Alors que se rapprochait la fin de sa période de mise sous mandat de dépôt, prévue le 10 février, Abdelouahab Fersaoui restera encore en prison en attendant la date de son procès. C’est ce qu’a annoncé, hier, l’association Rassemblement Action Jeunesse (RAJ), dont il est le président, confirmé par la suite par le Comité national pour la libération des détenus (CNLD). « Le juge d’instruction vient de notifier la prolongation du mandat de dépôt au camarade et ami Fersaoui Abdelouhab président de l’association RAJ dans l’attente de la programmation de son procès que nous espérons le plus vite possible », a écrit l’association, citant l’avocate Me Siham Hammache, réitérant au passage la revendication de sa libération. Ce rebondissement dans l’affaire du président de RAJ intervient pourtant au moment où le sentiment d’apaisement plane sur la question des détenus d’opinion. En effet, la vague de libérations et d’acquittements des prisonniers d’opinion se poursuit depuis début janvier avec la libération de Lakhdar Bouregaâ et 76 jeunes porteurs de l’emblème amazigh. Plusieurs militants de RAJ ont été alors relâchés, d’autres ont bénéficié de liberté provisoire, en attendant leur procès en appel le 4 mars, alors qu’avant-hier, on a assisté tout simplement à l’acquittement de l’activiste Samir Belarbi. C’est à se demander pourquoi certains dossiers de détenus traînent au niveau de la justice, d’autant qu’il y a une volonté clairement affichée du Président de la République, Abdelmadjid Tebboune, de régler cette affaire portée à bras le corps par le Hirak, qui se maintient malgré tout les vendredis et mardis ? Les photos et posters des figures telles que Karim Tabbou, Abdelouahab Fersaoui ou encore Fodil Boumala sont brandis partout par ceux qui battent le pavé. Pour tous les observateurs, le dialogue ne peut réussir que dans un climat apaisé, ce qui passe par la libération de ces détenus qui ont payé de leur liberté leur implication dans le Hirak et leur opposition farouche au régime, n’ont cessé de dénoncer les avocats.

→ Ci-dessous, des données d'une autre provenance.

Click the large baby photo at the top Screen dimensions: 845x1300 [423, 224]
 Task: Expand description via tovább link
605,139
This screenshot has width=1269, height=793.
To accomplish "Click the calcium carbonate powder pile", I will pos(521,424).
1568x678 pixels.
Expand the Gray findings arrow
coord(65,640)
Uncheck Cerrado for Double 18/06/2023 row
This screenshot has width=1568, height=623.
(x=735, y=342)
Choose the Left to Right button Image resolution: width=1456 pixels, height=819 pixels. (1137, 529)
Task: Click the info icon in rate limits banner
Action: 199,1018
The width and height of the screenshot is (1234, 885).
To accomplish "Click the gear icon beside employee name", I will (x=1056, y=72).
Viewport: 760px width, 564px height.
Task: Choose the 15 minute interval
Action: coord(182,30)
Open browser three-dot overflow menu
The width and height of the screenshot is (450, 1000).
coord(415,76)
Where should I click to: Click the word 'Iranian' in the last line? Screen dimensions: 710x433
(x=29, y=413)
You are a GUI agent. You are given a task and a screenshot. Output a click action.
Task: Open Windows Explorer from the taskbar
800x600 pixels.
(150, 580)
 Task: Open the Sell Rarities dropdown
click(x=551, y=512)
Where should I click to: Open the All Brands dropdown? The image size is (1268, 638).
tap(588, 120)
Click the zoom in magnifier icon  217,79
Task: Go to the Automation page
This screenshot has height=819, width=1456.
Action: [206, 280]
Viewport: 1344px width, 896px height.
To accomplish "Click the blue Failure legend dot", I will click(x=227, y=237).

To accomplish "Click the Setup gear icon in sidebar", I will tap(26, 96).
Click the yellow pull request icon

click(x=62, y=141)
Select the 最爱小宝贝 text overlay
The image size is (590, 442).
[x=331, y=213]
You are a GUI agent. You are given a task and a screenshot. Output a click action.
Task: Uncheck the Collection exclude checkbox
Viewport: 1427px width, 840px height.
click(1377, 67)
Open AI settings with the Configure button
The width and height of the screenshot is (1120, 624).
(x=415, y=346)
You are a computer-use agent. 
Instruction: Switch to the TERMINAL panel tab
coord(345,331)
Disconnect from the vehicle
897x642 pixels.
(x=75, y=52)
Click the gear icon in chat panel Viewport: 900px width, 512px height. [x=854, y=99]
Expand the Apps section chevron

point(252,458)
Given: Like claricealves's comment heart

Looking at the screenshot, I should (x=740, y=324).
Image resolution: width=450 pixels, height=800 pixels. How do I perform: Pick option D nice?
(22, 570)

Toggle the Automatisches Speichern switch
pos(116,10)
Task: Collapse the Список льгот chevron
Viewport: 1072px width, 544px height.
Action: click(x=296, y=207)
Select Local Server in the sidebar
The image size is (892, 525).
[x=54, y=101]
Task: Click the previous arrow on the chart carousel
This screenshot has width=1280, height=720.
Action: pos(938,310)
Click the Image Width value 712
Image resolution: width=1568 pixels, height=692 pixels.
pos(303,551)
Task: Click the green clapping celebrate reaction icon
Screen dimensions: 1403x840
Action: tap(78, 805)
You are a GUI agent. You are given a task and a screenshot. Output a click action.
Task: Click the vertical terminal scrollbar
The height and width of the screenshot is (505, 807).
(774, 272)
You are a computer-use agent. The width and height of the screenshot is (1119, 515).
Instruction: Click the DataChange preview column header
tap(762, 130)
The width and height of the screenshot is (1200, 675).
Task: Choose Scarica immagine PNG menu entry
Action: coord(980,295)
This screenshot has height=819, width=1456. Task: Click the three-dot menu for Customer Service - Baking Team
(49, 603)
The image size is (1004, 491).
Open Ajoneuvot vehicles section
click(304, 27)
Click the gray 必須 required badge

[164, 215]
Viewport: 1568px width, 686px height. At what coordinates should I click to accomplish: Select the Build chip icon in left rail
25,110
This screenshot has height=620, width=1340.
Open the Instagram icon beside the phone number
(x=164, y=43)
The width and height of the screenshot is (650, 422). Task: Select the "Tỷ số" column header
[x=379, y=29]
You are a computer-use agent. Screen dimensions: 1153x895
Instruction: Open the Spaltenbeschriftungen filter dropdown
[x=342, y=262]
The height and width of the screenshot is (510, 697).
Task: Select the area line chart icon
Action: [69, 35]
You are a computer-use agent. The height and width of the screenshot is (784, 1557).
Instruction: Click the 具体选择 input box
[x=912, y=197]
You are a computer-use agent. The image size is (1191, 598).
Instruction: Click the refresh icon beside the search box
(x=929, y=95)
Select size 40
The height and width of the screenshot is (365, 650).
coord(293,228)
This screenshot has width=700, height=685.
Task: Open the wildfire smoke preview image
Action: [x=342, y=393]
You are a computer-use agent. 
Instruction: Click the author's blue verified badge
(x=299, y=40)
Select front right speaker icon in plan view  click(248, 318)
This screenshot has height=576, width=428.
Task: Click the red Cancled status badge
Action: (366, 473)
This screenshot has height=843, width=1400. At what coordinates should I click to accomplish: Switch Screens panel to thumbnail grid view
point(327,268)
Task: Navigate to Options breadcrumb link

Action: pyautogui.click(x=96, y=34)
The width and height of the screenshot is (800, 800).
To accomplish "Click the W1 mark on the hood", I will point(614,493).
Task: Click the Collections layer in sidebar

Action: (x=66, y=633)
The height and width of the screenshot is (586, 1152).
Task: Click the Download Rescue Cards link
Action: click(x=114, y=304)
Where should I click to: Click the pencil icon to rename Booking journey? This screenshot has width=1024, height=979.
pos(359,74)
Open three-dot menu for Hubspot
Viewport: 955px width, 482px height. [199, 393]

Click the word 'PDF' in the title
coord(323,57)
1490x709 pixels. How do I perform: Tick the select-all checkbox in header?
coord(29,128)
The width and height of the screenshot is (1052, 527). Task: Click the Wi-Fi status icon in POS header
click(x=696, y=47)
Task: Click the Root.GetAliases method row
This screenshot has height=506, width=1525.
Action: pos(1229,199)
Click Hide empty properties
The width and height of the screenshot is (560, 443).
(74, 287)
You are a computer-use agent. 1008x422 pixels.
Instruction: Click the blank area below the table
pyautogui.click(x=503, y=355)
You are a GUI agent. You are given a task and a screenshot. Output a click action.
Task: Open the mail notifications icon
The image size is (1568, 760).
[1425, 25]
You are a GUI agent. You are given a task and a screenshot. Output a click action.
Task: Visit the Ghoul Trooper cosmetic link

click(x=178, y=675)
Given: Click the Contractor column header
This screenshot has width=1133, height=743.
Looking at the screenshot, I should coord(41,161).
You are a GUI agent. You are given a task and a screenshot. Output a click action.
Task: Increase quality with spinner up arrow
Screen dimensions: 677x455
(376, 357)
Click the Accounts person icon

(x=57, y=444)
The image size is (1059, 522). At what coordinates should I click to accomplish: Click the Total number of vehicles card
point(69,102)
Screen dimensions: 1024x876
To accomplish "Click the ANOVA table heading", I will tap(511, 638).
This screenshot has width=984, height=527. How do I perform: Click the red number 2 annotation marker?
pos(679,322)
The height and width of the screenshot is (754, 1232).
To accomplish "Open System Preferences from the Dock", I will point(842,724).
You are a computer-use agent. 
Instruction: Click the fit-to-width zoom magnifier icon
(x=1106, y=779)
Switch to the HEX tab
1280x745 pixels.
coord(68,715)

Dans le dossier de Fersaoui, une demande de liberté provisoire a été rejetée récemment. Arrêté le 10 octobre dernier par des agents en civil, alors qu’il participait à un rassemblement de soutien aux détenus d’opinion organisé devant le tribunal de Sidi M’hamed, il est poursuivi pour les chefs d’inculpation d’«atteinte à l’intégrité du territoire national » et d’« incitation à la violence », en vertu des articles 74 et 79 du code pénal. Un autre détenu a subi presque le même sort. Il s’agit de Karim Tabbou, pour lequel le Procureur a fait appel de la décision du juge d’instruction de la 10e chambre du tribunal de Sidi M’hamed qui a transmis son dossier en correctionnel pour la programmation de son procès. Désormais, la chambre d’accusation de la Cour d’Alger statuera sur l’appel du Procureur, le 12 février prochain. L’autre procès programmé le 9 du mois en cours au tribunal de Dar El Beïda est celui de Fodil Boumala. Placé en détention préventive à la prison d’El Harrach, le 19 septembre dernier, l’activiste est poursuivi pour les chefs d’inculpation d’«atteinte à l’intégrité du territoire national» et d’«atteinte à l’unité nationale».
Alors que le Hirak s’apprête à commémorer dans quelques jours son premier anniversaire, ces détenus auront-ils la chance de retrouver la liberté ? La vague des libérations se poursuivra-t-elle pour ouvrir la voie à une nouvelle ère entre le pouvoir et le Hirak ? Les questions restent posées.